Informal networking is one of the best sources of job leads. It provides you with a way to research a specific field and help you narrow your search down to specific job choices.  Informal networking helps you broaden your pool of contacts for the future as well as provide you with useful information.


  • Teachers, friends, relatives, and former employers -- and anyone else these people recommend.
  • Your local American Job Center office.
  • Professional associations.
  • Resource center directors or librarians.
  • Human Resource directors or public information officials.
  • Community service agencies or local chambers of commerce.
  • School alumni.

Once you've identified your contact(s), you can ask for an informational interview by phone or by mail.

Contact By Phone 

Outline what you want to say before making the call. Not only will you feel more at ease, but it will make you appear more professional and organized. If someone is referring you to the person called, make sure you say so early in the conversation. Also make sure to mention that you would need only 20-30 minutes of their time, but that you would prefer to meet in person instead of just by telephone.

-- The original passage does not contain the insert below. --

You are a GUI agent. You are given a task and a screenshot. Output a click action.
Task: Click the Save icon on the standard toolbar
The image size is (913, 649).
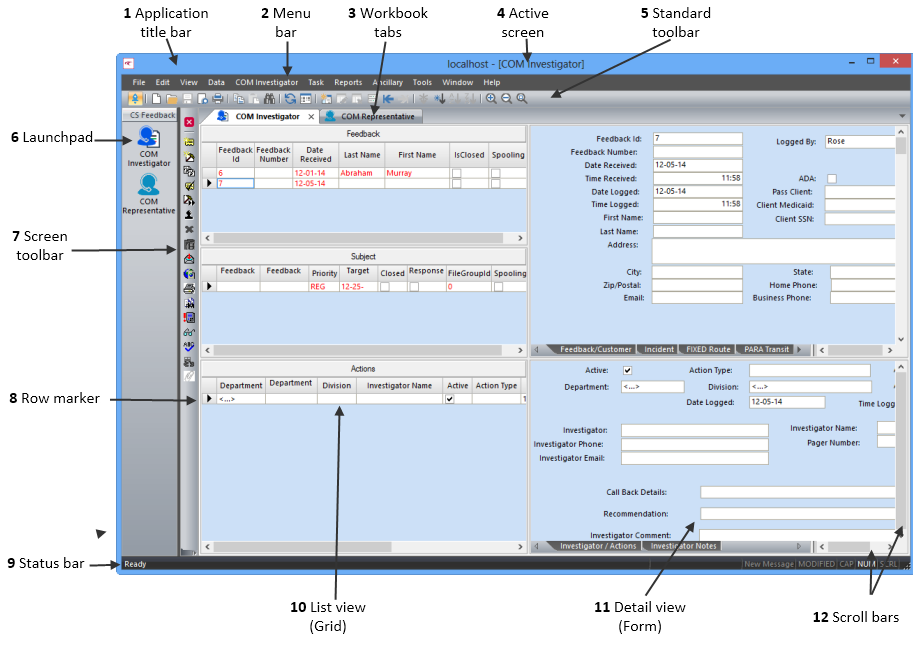pyautogui.click(x=190, y=98)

When scheduling an appointment by telephone, keep these points in mind:

  • Offer a personal introduction;
  • Identify why you are requesting the appointment; and,
  • Arrange a mutually convenient time.

Contact By Mail

Follow proper business format when writing a request letter. Double check for spelling, grammar and typing mistakes. Remember to end the letter with a specific plan of action, such as a statement as to when you will arrange an appointment. The telephone contact should come approximately one week after you mail the letter. Just as with a contact by phone, the letter should include a personal introduction and your reason for requesting the appointment.  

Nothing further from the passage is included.